**SELECTED TEXT:**
[start]

Date of Award

Spring 4-27-2018

Level of Access

Open-Access Thesis

Language

English

Degree Name

Master of Arts (MA)

Department

Global Policy

Advisor

Seth Singleton

Second Committee Member

Frank Appunn

Third Committee Member

Kenneth Hillas

Additional Committee Members

Kristin Vekasi

Abstract

Research into the international agreements that increase cooperation over cybersecurity challenges is severely lacking. This is a necessary next step for bridging diplomatic challenges over cybersecurity. This work aspires to be push the bounds of research into these agreements and offer a tool that future researchers can rely on. For this research I created, and made publicly available, the International Cybersecurity Cooperation Dataset (ICCD), which contains over 350 international cybersecurity agreements and pertinent metadata. Each agreement is marked per which subtopics within cybersecurity related agreements it covers. These typologies are:

  • Discussion and Dialogue

  • Research

  • Confidence Building Measures

  • Incident Response

  • Crime

  • Capacity Building

  • Activity Limiting

  • Defense

  • Terrorism

Drawing on ICCD and R for summary statistics and significance tests, as well as some quantitative insights, this research explores the relationship between different agreements, organizations, and other possibly related factors. The most significant takeaways from this research are:

  1. Governments view cybersecurity in terms of relative advantages and are hesitant to engage competitors with agreements over topics like incident response and capacity building.

[end]

**SHORT PROBLEM:** Copy from the thesis record the part that opens with the words containing "Drawing on ICCD" and closes with "and capacity building.", keeping every word unchanged.

**SUPPLIED INFORMATION:**

[start]

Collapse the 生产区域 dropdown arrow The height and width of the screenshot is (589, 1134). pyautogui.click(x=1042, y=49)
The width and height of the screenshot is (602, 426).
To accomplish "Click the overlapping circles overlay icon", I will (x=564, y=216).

[end]
[start]

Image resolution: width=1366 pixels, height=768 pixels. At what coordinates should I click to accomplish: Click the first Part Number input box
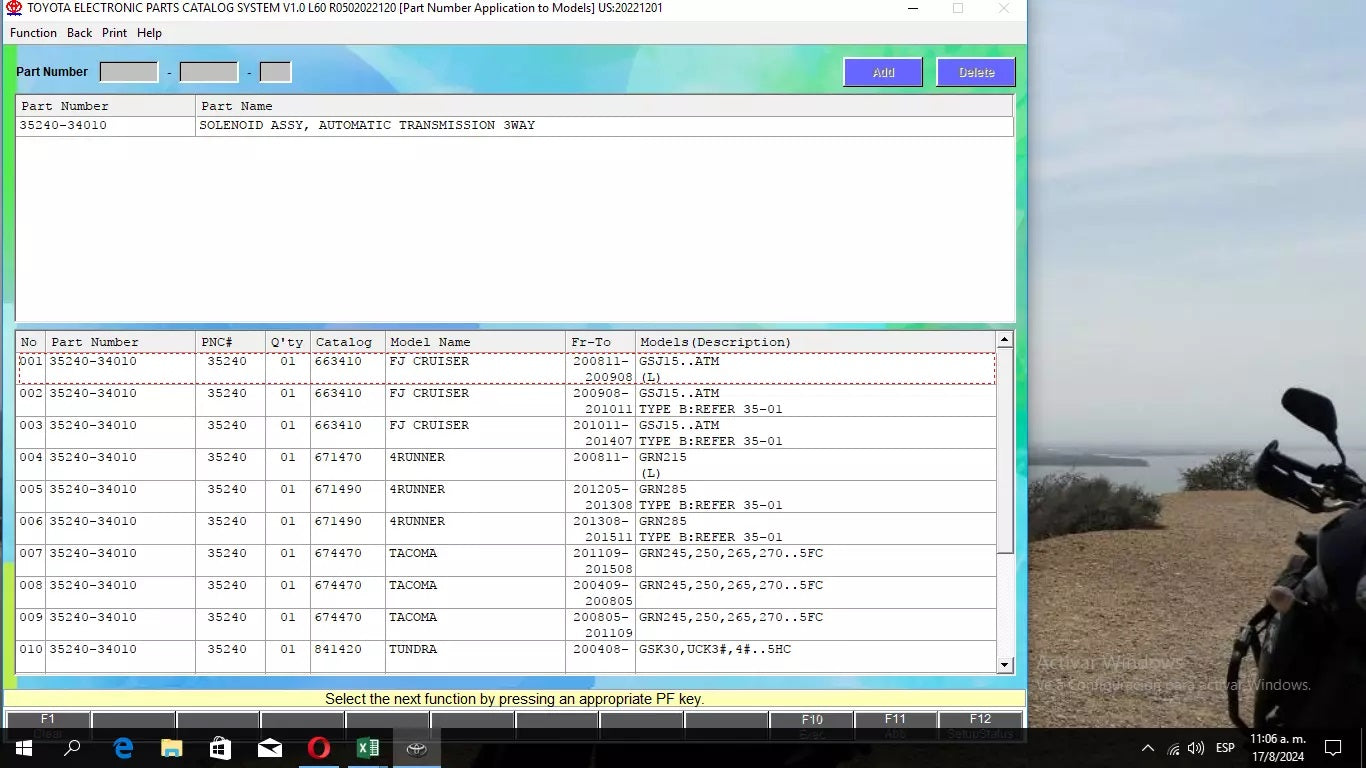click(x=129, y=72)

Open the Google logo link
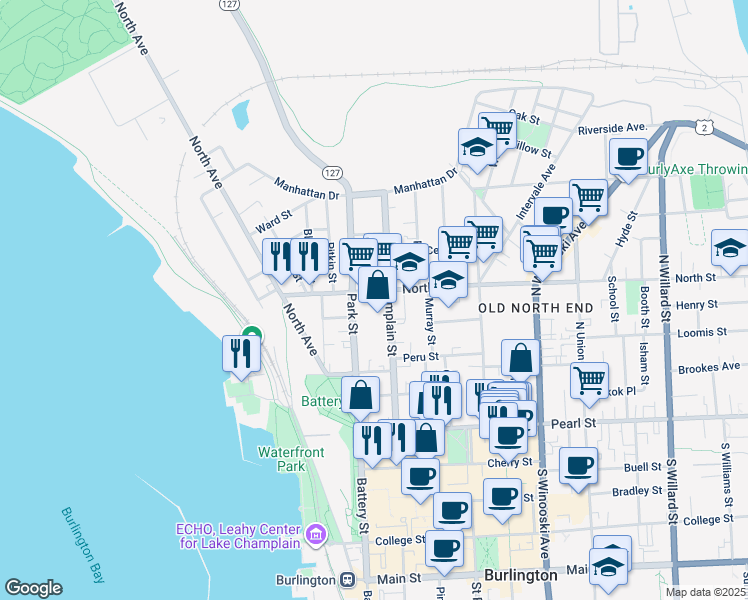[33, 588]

[end]

**TASK SOLUTION:**
Drawing on ICCD and R for summary statistics and significance tests, as well as some quantitative insights, this research explores the relationship between different agreements, organizations, and other possibly related factors. The most significant takeaways from this research are:

  1. Governments view cybersecurity in terms of relative advantages and are hesitant to engage competitors with agreements over topics like incident response and capacity building.